-- What the exercise asks --
Return all the entries word for word.

(Data excerpts)
□ □ □ □

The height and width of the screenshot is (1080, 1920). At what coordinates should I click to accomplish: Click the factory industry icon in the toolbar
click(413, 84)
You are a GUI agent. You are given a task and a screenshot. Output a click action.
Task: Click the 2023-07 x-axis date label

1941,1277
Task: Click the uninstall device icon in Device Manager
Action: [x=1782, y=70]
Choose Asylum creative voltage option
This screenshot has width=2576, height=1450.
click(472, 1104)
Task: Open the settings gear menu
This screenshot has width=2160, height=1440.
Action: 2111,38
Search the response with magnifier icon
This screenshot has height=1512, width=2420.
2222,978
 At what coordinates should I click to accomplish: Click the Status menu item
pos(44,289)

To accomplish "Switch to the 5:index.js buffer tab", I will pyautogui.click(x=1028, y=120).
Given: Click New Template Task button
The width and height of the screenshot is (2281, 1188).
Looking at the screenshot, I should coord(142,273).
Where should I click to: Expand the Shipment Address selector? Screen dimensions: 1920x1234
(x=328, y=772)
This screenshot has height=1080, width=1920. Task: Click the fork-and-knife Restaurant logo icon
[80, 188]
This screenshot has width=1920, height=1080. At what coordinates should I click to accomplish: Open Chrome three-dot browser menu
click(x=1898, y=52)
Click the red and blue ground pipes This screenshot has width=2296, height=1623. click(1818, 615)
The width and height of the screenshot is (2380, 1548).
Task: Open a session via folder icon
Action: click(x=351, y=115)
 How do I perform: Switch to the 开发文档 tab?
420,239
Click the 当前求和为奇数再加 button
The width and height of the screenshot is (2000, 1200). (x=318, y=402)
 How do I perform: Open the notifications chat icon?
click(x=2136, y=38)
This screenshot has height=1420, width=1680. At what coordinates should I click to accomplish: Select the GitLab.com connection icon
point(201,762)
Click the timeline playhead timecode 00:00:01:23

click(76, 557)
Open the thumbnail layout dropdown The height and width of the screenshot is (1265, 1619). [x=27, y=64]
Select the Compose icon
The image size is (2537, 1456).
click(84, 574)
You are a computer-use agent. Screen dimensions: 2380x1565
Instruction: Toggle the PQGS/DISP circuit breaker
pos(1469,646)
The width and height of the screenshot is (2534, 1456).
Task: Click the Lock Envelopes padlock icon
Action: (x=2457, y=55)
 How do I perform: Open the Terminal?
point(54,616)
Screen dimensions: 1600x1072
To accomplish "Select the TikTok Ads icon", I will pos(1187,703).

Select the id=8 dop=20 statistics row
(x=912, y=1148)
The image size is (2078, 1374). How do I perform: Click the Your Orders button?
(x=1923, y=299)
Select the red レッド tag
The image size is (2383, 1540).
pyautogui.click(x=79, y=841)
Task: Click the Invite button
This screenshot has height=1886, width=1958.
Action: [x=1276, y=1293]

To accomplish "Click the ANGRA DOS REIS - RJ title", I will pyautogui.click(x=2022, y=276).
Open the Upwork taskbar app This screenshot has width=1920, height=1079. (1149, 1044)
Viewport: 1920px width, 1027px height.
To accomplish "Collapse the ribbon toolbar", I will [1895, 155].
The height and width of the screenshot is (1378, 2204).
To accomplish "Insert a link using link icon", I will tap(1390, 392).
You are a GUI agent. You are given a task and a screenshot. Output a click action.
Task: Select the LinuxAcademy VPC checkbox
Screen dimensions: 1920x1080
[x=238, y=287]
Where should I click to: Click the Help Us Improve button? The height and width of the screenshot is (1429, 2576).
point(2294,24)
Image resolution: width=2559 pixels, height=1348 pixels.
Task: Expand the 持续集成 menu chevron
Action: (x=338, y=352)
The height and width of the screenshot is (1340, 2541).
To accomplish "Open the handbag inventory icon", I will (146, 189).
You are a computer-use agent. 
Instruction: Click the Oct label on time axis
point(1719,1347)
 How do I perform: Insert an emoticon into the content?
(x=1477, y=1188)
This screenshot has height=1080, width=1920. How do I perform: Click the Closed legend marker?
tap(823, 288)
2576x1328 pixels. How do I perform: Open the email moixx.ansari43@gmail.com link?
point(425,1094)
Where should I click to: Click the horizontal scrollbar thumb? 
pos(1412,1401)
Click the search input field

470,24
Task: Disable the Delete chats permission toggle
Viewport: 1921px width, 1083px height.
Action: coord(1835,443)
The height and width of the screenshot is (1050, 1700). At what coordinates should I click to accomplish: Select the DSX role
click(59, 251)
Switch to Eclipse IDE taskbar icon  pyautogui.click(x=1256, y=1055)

□ □ □ □

-- Result of this task --
The height and width of the screenshot is (1080, 1920). At what coordinates should I click to accomplish: Click the factory industry icon in the toolbar
click(413, 84)
You are a GUI agent. You are given a task and a screenshot. Output a click action.
Task: Click the 2023-07 x-axis date label

1941,1277
Task: Click the uninstall device icon in Device Manager
Action: [x=1782, y=70]
Choose Asylum creative voltage option
This screenshot has width=2576, height=1450.
click(472, 1104)
Task: Open the settings gear menu
This screenshot has width=2160, height=1440.
Action: 2111,38
Search the response with magnifier icon
This screenshot has height=1512, width=2420.
2222,978
 At what coordinates should I click to accomplish: Click the Status menu item
pos(44,289)

To accomplish "Switch to the 5:index.js buffer tab", I will pyautogui.click(x=1028, y=120).
Given: Click New Template Task button
The width and height of the screenshot is (2281, 1188).
Looking at the screenshot, I should coord(142,273).
Where should I click to: Expand the Shipment Address selector? Screen dimensions: 1920x1234
(x=328, y=772)
This screenshot has height=1080, width=1920. Task: Click the fork-and-knife Restaurant logo icon
[80, 188]
This screenshot has width=1920, height=1080. At what coordinates should I click to accomplish: Open Chrome three-dot browser menu
click(x=1898, y=52)
Click the red and blue ground pipes This screenshot has width=2296, height=1623. click(1818, 615)
The width and height of the screenshot is (2380, 1548).
Task: Open a session via folder icon
Action: click(x=351, y=115)
 How do I perform: Switch to the 开发文档 tab?
420,239
Click the 当前求和为奇数再加 button
The width and height of the screenshot is (2000, 1200). (x=318, y=402)
 How do I perform: Open the notifications chat icon?
click(x=2136, y=38)
This screenshot has height=1420, width=1680. At what coordinates should I click to accomplish: Select the GitLab.com connection icon
point(201,762)
Click the timeline playhead timecode 00:00:01:23

click(76, 557)
Open the thumbnail layout dropdown The height and width of the screenshot is (1265, 1619). [x=27, y=64]
Select the Compose icon
The image size is (2537, 1456).
click(84, 574)
You are a computer-use agent. Screen dimensions: 2380x1565
Instruction: Toggle the PQGS/DISP circuit breaker
pos(1469,646)
The width and height of the screenshot is (2534, 1456).
Task: Click the Lock Envelopes padlock icon
Action: (x=2457, y=55)
 How do I perform: Open the Terminal?
point(54,616)
Screen dimensions: 1600x1072
To accomplish "Select the TikTok Ads icon", I will pos(1187,703).

Select the id=8 dop=20 statistics row
(x=912, y=1148)
The image size is (2078, 1374). How do I perform: Click the Your Orders button?
(x=1923, y=299)
Select the red レッド tag
The image size is (2383, 1540).
pyautogui.click(x=79, y=841)
Task: Click the Invite button
This screenshot has height=1886, width=1958.
Action: [x=1276, y=1293]

To accomplish "Click the ANGRA DOS REIS - RJ title", I will pyautogui.click(x=2022, y=276).
Open the Upwork taskbar app This screenshot has width=1920, height=1079. (1149, 1044)
Viewport: 1920px width, 1027px height.
To accomplish "Collapse the ribbon toolbar", I will [1895, 155].
The height and width of the screenshot is (1378, 2204).
To accomplish "Insert a link using link icon", I will tap(1390, 392).
You are a GUI agent. You are given a task and a screenshot. Output a click action.
Task: Select the LinuxAcademy VPC checkbox
Screen dimensions: 1920x1080
[x=238, y=287]
Where should I click to: Click the Help Us Improve button? The height and width of the screenshot is (1429, 2576).
point(2294,24)
Image resolution: width=2559 pixels, height=1348 pixels.
Task: Expand the 持续集成 menu chevron
Action: (x=338, y=352)
The height and width of the screenshot is (1340, 2541).
To accomplish "Open the handbag inventory icon", I will (146, 189).
You are a computer-use agent. 
Instruction: Click the Oct label on time axis
point(1719,1347)
 How do I perform: Insert an emoticon into the content?
(x=1477, y=1188)
This screenshot has height=1080, width=1920. How do I perform: Click the Closed legend marker?
tap(823, 288)
2576x1328 pixels. How do I perform: Open the email moixx.ansari43@gmail.com link?
point(425,1094)
Where should I click to: Click the horizontal scrollbar thumb? 
pos(1412,1401)
Click the search input field

470,24
Task: Disable the Delete chats permission toggle
Viewport: 1921px width, 1083px height.
Action: coord(1835,443)
The height and width of the screenshot is (1050, 1700). At what coordinates should I click to accomplish: Select the DSX role
click(59, 251)
Switch to Eclipse IDE taskbar icon  pyautogui.click(x=1256, y=1055)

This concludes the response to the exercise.